§ **Do this**:
Find each line in the records below that contains the word "sidebar" and copy it out in full. Letter case matters.

Dataset rows

▶

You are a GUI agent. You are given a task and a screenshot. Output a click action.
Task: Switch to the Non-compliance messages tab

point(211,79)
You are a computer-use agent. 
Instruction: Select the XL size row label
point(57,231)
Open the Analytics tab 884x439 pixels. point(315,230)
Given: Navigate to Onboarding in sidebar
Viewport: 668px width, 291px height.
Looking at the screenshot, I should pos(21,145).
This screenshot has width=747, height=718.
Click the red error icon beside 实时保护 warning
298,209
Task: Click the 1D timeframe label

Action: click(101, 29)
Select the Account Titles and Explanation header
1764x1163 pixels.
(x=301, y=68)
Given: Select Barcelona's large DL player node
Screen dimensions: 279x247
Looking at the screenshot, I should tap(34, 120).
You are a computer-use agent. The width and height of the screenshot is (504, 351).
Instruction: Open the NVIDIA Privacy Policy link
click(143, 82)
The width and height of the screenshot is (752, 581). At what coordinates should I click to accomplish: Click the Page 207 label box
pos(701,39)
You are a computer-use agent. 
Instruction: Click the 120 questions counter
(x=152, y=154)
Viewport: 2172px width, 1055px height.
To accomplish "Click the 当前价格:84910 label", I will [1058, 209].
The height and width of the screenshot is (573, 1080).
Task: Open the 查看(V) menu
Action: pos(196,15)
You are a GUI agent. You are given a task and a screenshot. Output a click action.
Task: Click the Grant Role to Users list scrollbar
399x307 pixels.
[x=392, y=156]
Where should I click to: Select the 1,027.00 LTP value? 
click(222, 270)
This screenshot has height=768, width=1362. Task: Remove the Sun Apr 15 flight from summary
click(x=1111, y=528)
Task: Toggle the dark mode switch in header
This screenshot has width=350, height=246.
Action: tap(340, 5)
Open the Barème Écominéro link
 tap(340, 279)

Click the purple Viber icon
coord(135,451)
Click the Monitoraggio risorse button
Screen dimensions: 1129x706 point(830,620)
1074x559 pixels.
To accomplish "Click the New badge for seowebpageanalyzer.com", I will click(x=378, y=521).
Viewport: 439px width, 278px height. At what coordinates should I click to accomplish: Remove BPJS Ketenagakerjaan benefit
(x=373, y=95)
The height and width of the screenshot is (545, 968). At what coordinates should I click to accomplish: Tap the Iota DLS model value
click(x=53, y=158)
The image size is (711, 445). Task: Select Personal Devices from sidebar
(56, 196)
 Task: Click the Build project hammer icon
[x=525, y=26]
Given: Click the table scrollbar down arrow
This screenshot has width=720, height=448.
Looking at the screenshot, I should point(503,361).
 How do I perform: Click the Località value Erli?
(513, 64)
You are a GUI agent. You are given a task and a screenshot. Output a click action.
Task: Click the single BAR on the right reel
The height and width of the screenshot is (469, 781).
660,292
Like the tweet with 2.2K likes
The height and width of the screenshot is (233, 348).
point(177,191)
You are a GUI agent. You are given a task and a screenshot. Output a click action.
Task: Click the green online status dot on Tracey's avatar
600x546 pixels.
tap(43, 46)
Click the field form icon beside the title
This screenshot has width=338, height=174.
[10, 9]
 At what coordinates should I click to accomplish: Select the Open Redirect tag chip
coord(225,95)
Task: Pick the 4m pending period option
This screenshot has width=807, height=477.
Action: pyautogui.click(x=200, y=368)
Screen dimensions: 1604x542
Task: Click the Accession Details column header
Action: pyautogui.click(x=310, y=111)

◀

§ **Response to the task**:
Given: Navigate to Onboarding in sidebar
The image size is (711, 445). Task: Select Personal Devices from sidebar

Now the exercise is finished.